**Your task:** The output should be every line below that includes the word "width".

*** Opening of Listed entries ***

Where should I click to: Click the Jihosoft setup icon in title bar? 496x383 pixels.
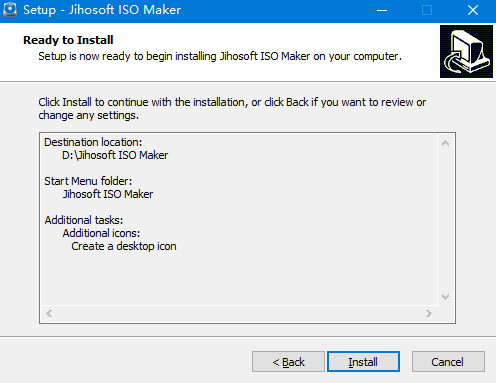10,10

*** Close of Listed entries ***
*** Opening of Listed entries ***

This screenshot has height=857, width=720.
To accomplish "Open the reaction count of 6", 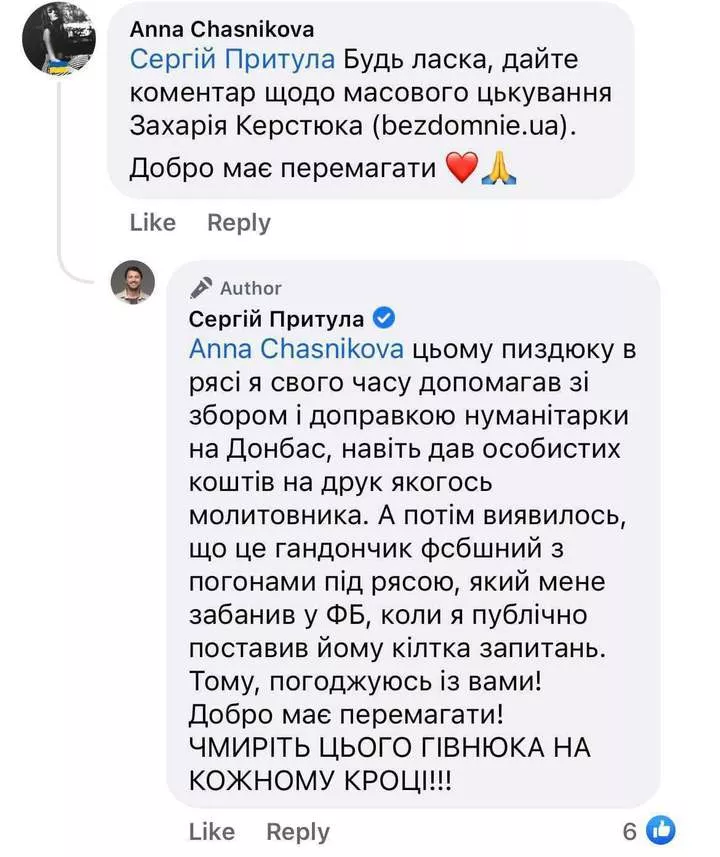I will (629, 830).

*** Close of Listed entries ***
*** Opening of Listed entries ***

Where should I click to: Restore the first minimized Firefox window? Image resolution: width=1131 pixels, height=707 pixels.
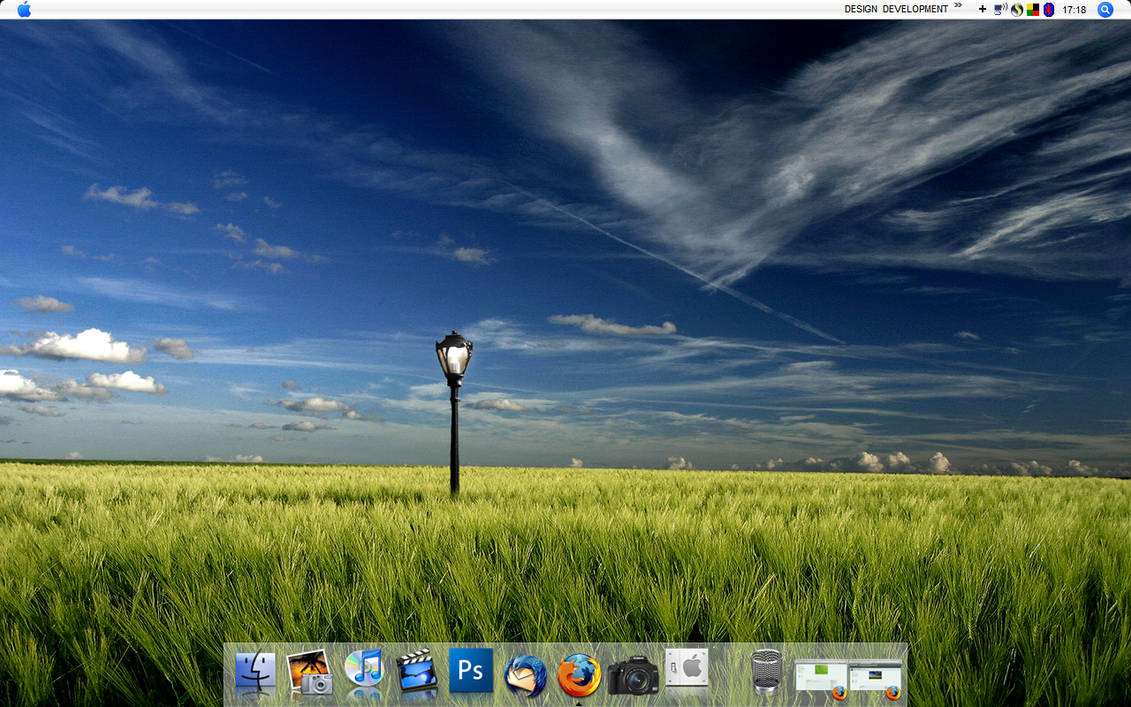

*** Close of Listed entries ***

**Answer for this exercise:**
This screenshot has height=857, width=720.
Where should I click to: Restore the first minimized Firefox window? Image resolution: width=1131 pixels, height=707 pixels.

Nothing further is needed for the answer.